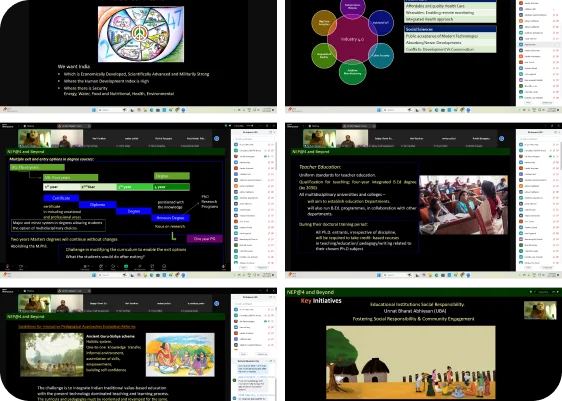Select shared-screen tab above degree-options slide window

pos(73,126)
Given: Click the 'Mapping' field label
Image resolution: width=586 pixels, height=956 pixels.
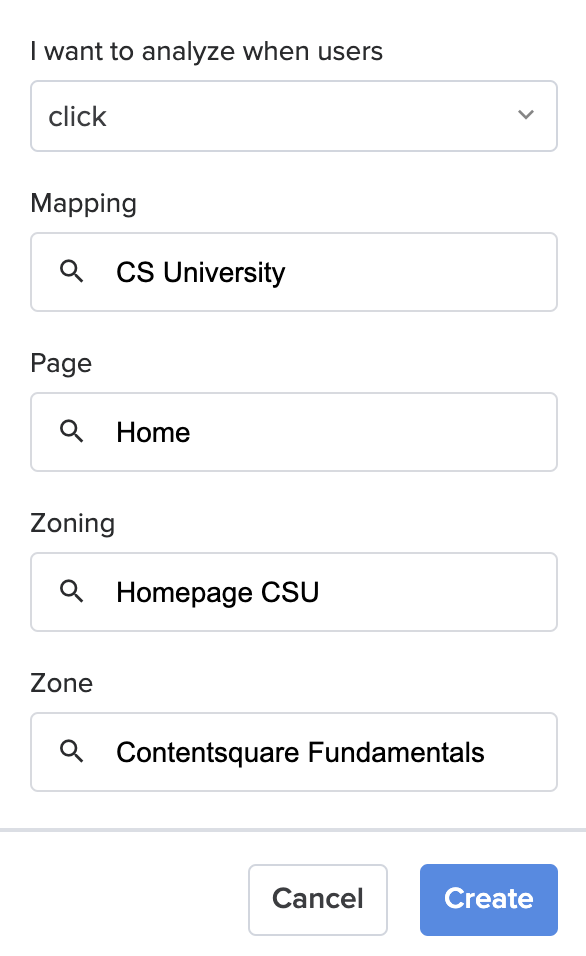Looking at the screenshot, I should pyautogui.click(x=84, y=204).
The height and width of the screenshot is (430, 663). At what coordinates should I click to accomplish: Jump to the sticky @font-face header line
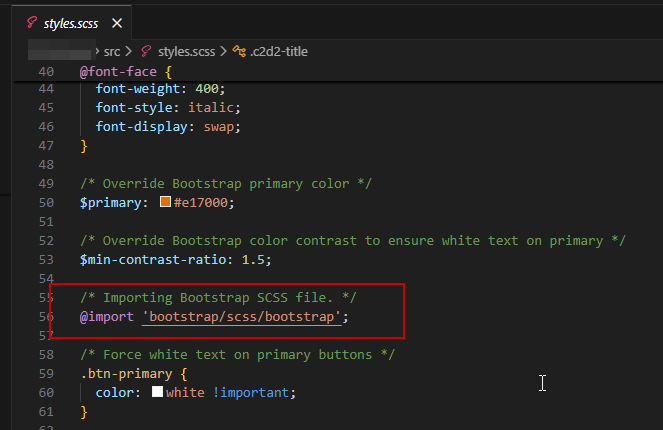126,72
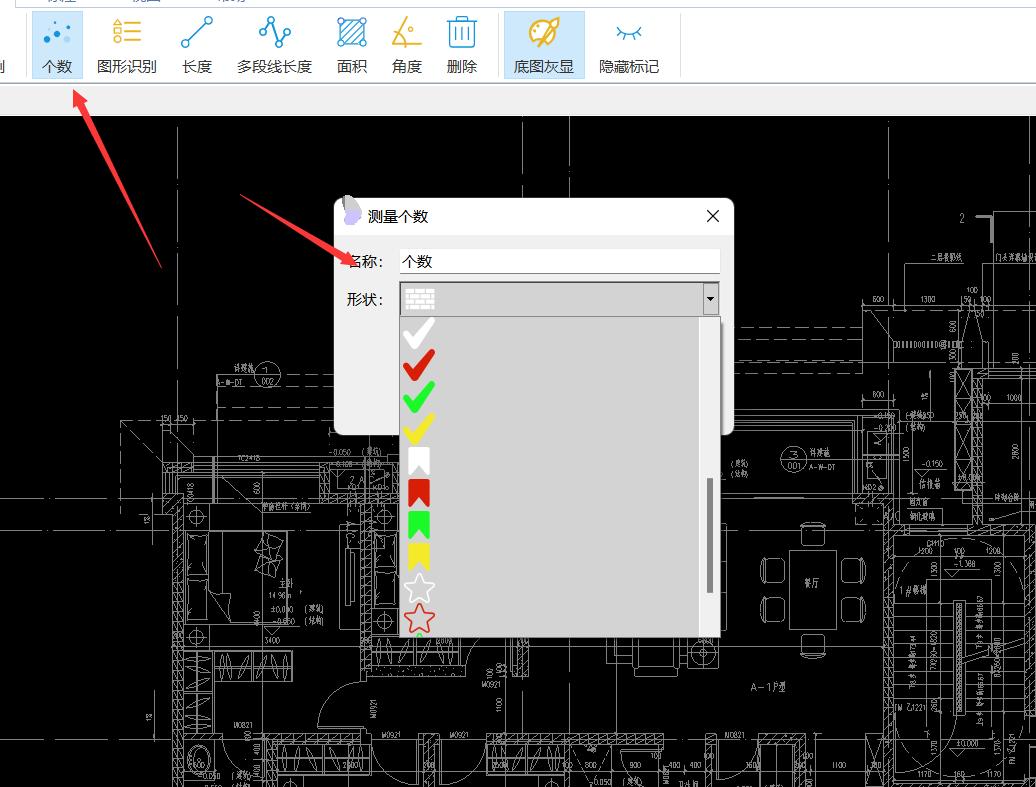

######

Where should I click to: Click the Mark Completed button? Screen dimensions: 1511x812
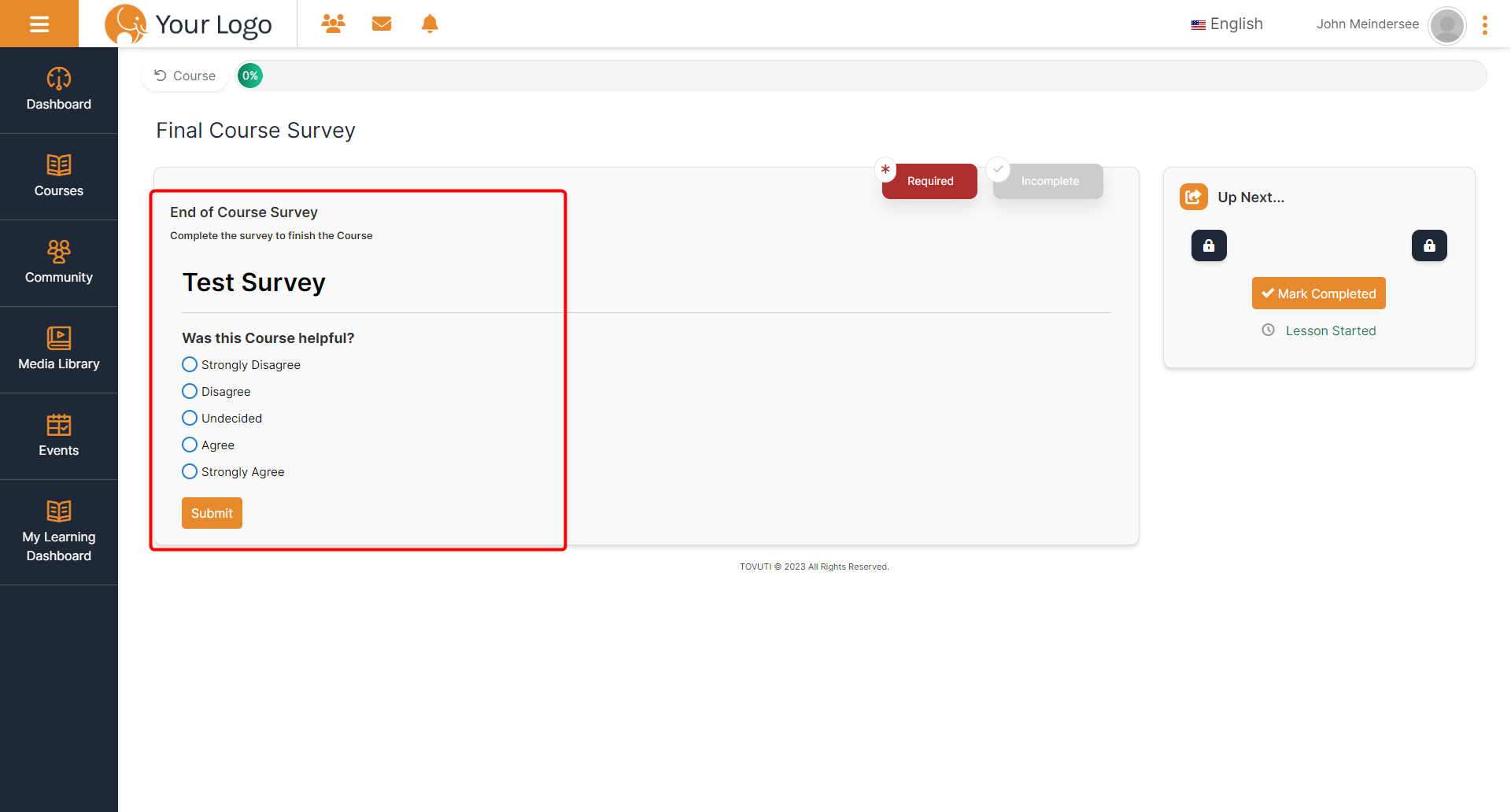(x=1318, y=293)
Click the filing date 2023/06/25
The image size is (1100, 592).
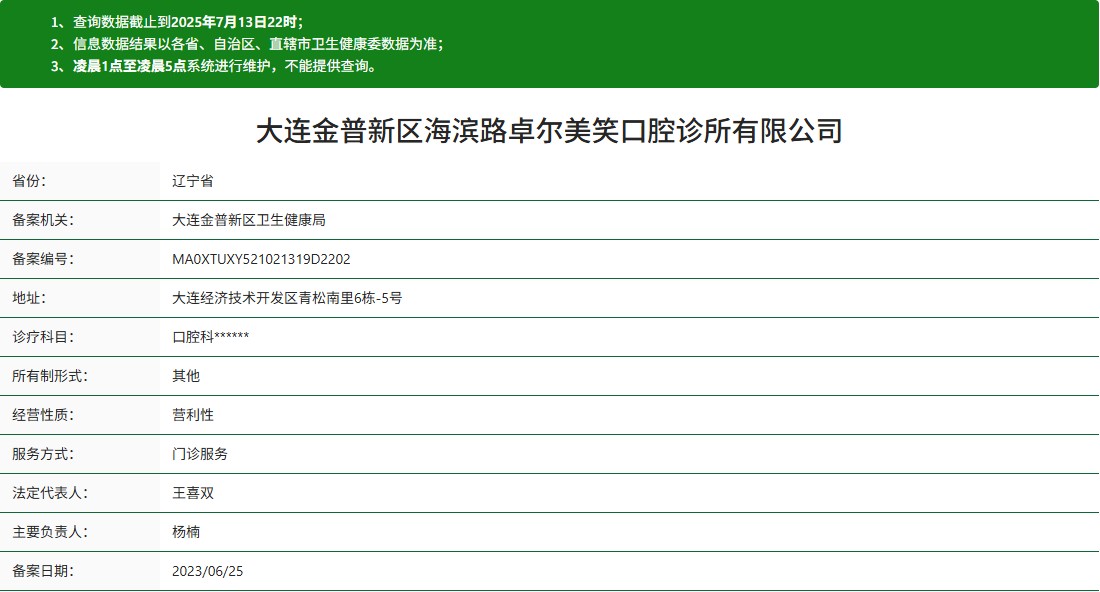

######

## TO DO:
Everything in the material above from the line that has "Click the filing date 2023/06/25" through the line that has "The image size is (1100, 592)." must be duplicated exactly, with no other lines given.

## ANSWER AREA:
Click the filing date 2023/06/25
The image size is (1100, 592).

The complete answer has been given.